### EXERCISE PASSAGE
::::::::
Under the new standard, hospitals can only report bad debt if there was an adverse event that prevented a patient from being able to pay the expected amount. It is reported as a reduction from the predicted payment amount.

Under the new standard, if the hospital expected to receive $10 for the previous encounter based on its historical experience and received $10, it would not report any bad debt from that encounter. Instead, it would record $10 as revenue. Alternatively, if the patient paid $8, the $2 difference could only be reported as bad debt if there was an unexpected event like a bankruptcy or loss of employment.

“In one extreme example, bad debt expense could almost entirely go away under this new standard,” Scher said.

The amount of revenue that’s reported will decrease, too, under the new standard, so it’s important that hospitals evaluate the impact on revenue-based performance metrics, which are important for analysts, lenders and other stakeholders, said Brian Murray, managing director in Crowe Horwath’s healthcare group. Health systems will need to communicate how the new standard impacts their financial reporting, he said.

That creates a problem, though, because that bad debt calculation has been an important number for many hospitals in trying to justify their tax-exempt status.

Rick Kes, audit senior manager with RSM US, said many hospitals will simply switch out the term bad debt for another one: implicit price concession, which refers to effectively the same thing.

“It isn’t a required disclosure, however, but we believe not-for-profit health systems will want to disclose that number in their footnotes of financial statements so that they could then use that number for their community benefit reporting,” he said.

Tax-exempt hospitals report bad debt expense on their IRS Form 990, but it’s unclear if they’ll continue to do so, Kes said. It’s possible the American Hospital Association or state hospital associations will lobby the IRS to replace the 990’s bad-debt line with a broader option that allows for either implicit price concessions or bad debt, he said.
::::::::
### ENTRIES SUPPLIED
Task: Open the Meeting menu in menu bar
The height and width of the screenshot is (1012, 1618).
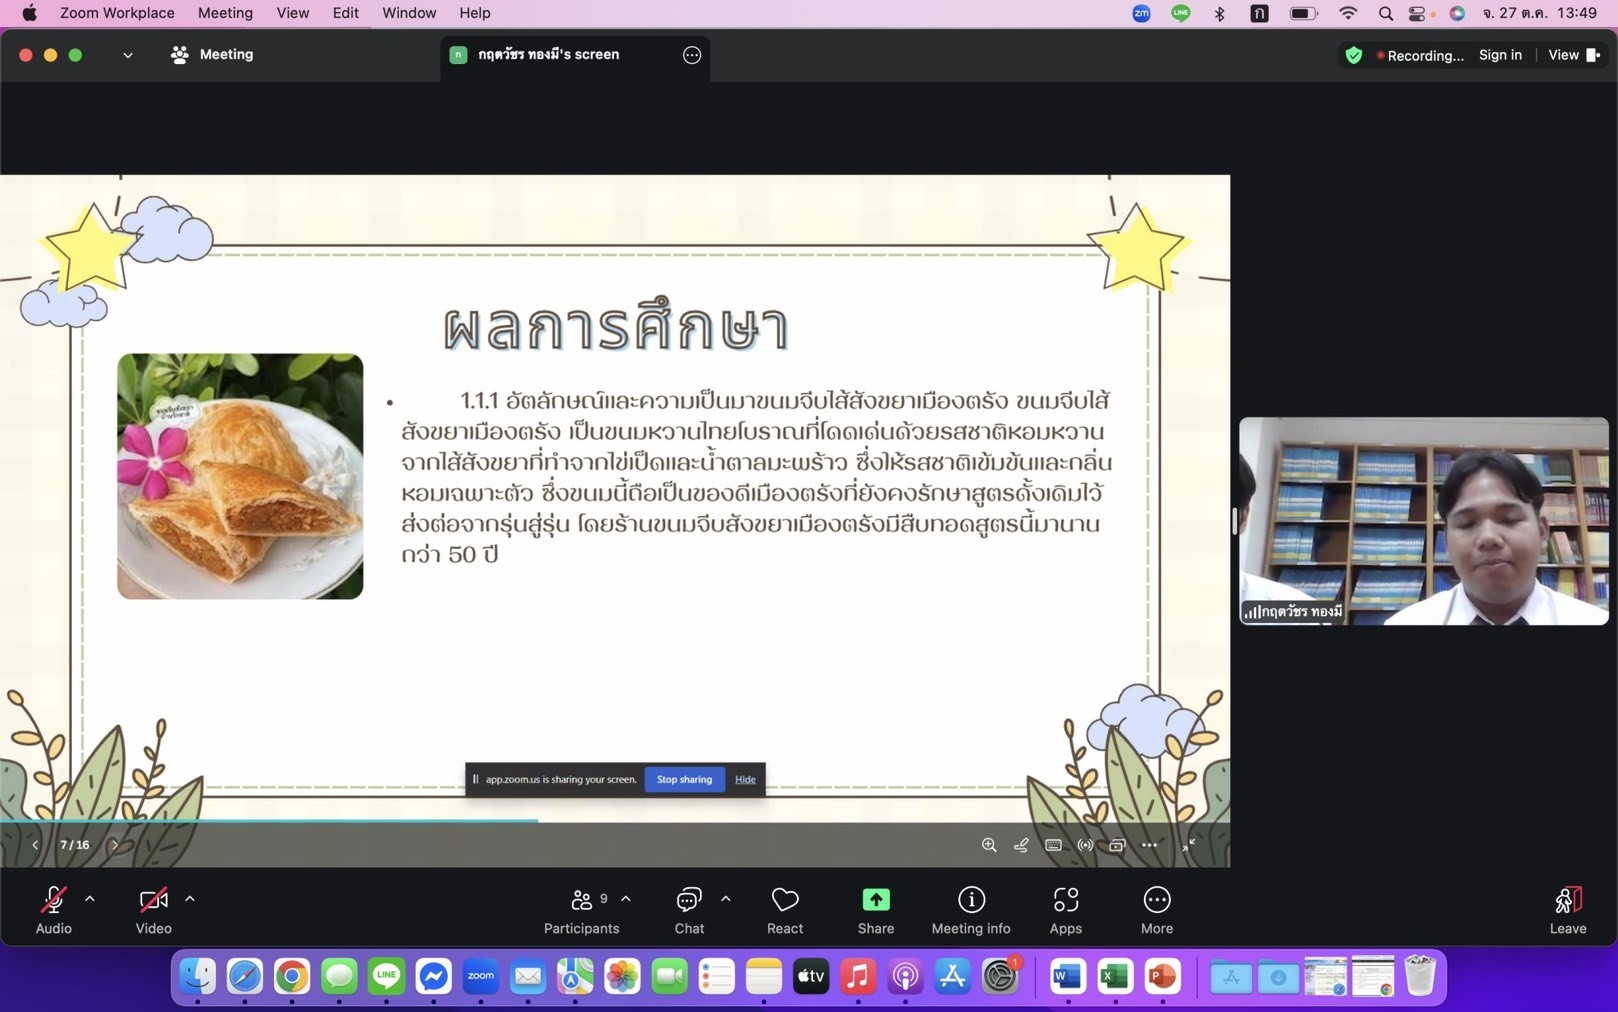Action: click(x=225, y=13)
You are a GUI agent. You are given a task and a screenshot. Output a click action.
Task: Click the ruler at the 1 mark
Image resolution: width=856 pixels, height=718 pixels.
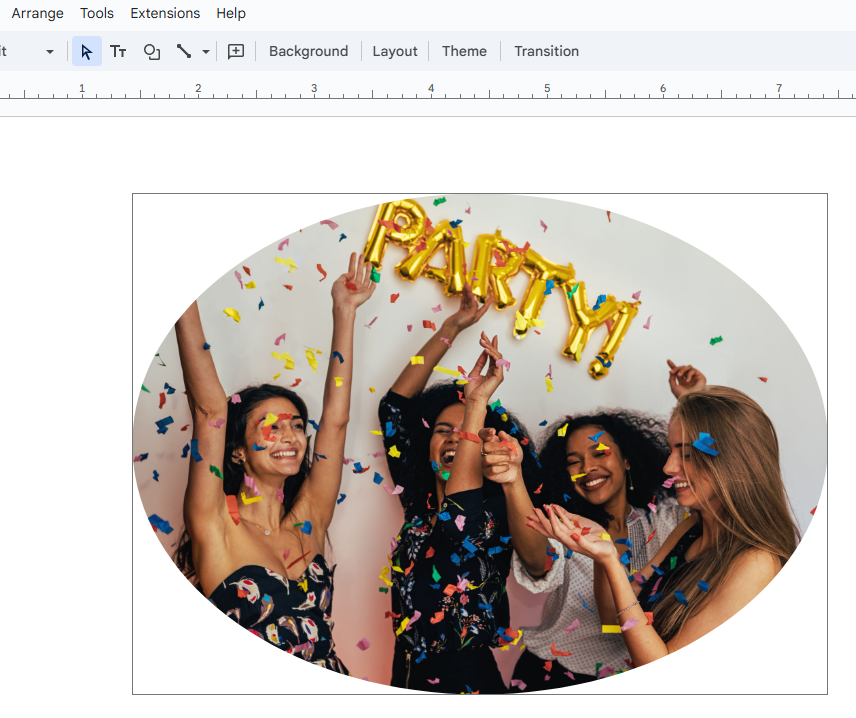click(82, 90)
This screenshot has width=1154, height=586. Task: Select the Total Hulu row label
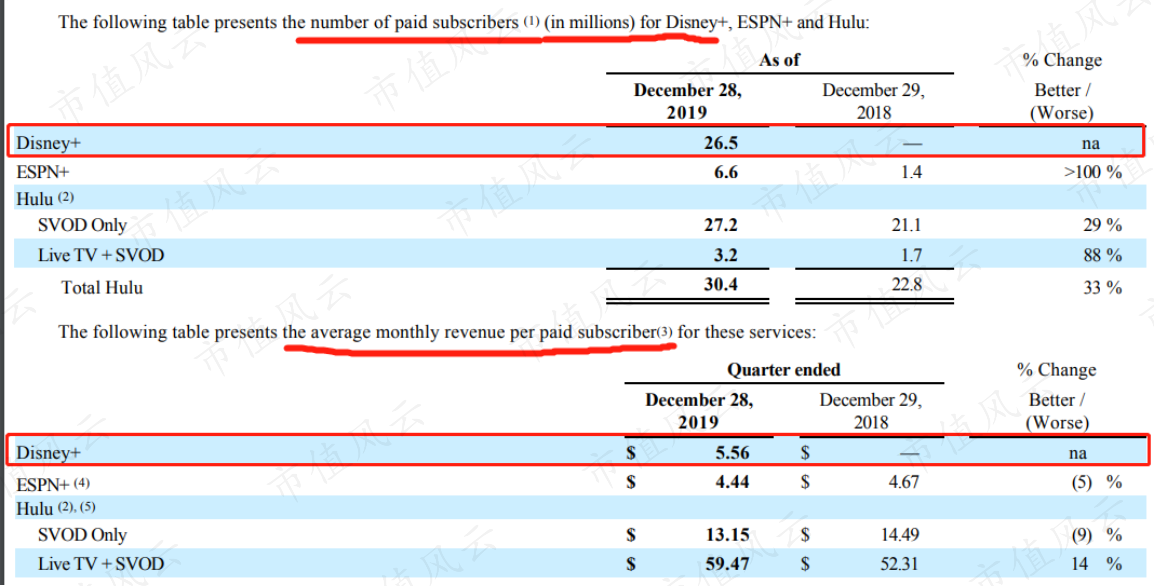[x=102, y=287]
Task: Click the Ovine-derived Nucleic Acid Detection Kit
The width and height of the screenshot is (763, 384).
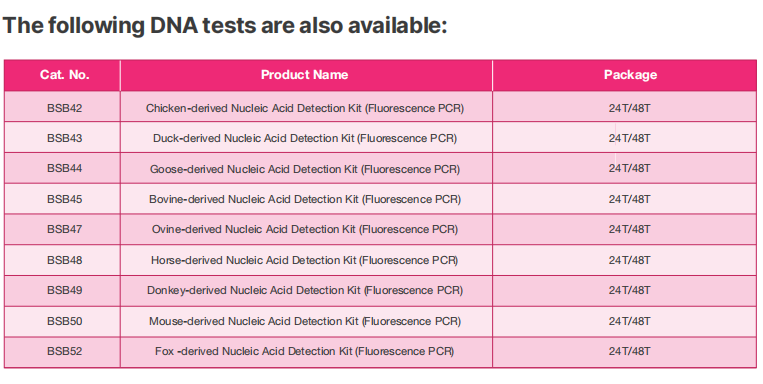Action: [x=305, y=229]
::::::::
### USING THE INFORMATION
a – Copy the passage on hospital bad debt between "The amount of" and "their tax-exempt status.", inclusive.
b – Summarize the passage on hospital bad debt in two sentences.
c – Extend the passage on hospital bad-debt reporting, picking up right after its final sentence.
The records were taken from a different source than the text on hospital bad debt.

### RESPONSES
a –
The amount of revenue that’s reported will decrease, too, under the new standard, so it’s important that hospitals evaluate the impact on revenue-based performance metrics, which are important for analysts, lenders and other stakeholders, said Brian Murray, managing director in Crowe Horwath’s healthcare group. Health systems will need to communicate how the new standard impacts their financial reporting, he said.

That creates a problem, though, because that bad debt calculation has been an important number for many hospitals in trying to justify their tax-exempt status.

b – Under the new standard, hospitals can report bad debt only when an adverse event kept a patient from paying the expected amount, and the revenue they report will also decrease. Because many hospitals have relied on the bad debt figure to justify their tax-exempt status, an auditor expects many to relabel it as implicit price concession, and it is unclear whether they will keep reporting bad debt on IRS Form 990.

c –
The AHA declined to comment for this article, instead referring questions to the Healthcare Financial Management Association. State and local governments have their own reporting community benefit requirements. It’s unclear how those will change.

Hospitals can use implicit price concessions if they’ve met one of two conditions, under the new accounting guidance: They continue to care for patients even if a historical analysis shows those patients are unlikely to pay, or they do not perform credit assessments on patients before delivering care, Kes said.

Brian Conner, national practice leader with the accounting firm MossAdams’ hospitals and health systems practice and chair of the HFMA’s Principles and Practices Board, pointed out that financial statements and tax forms aren’t the best way to show community benefit anyway, as much of it takes the form of outreach, activism and population health initiatives in local communities.

Most hospitals don’t expect the new accounting standard will have a noteworthy effect, if any, on their finances, but nonetheless they’ve done a lot of work preparing for the changes and ongoing compliance work. Some are working with their electronic health record vendors to develop portfolios for payment estimates, Kes said.

Steve Filton, CFO of Universal Health Services, said in an interview this month he does not expect the new standard to have a material impact on the King of Prussia, Pa.-based hospital chain’s financial statements.

“There could be some shifts between bad debt and other categories of uncompensated care like charity care and uninsured discounts, but I don’t view those as terribly meaningful,” he said.

Moving forward, the guidance also directs hospitals to report disaggregated revenue, which Scher said will be meaningful for investors and other stakeholders, but will take a lot of work to produce.

The standard took effect for annual reporting periods beginning after Dec. 15, 2017, for the majority of large health systems, including public companies and some not-for-profits. For most others, it takes effect after Dec. 15, 2018.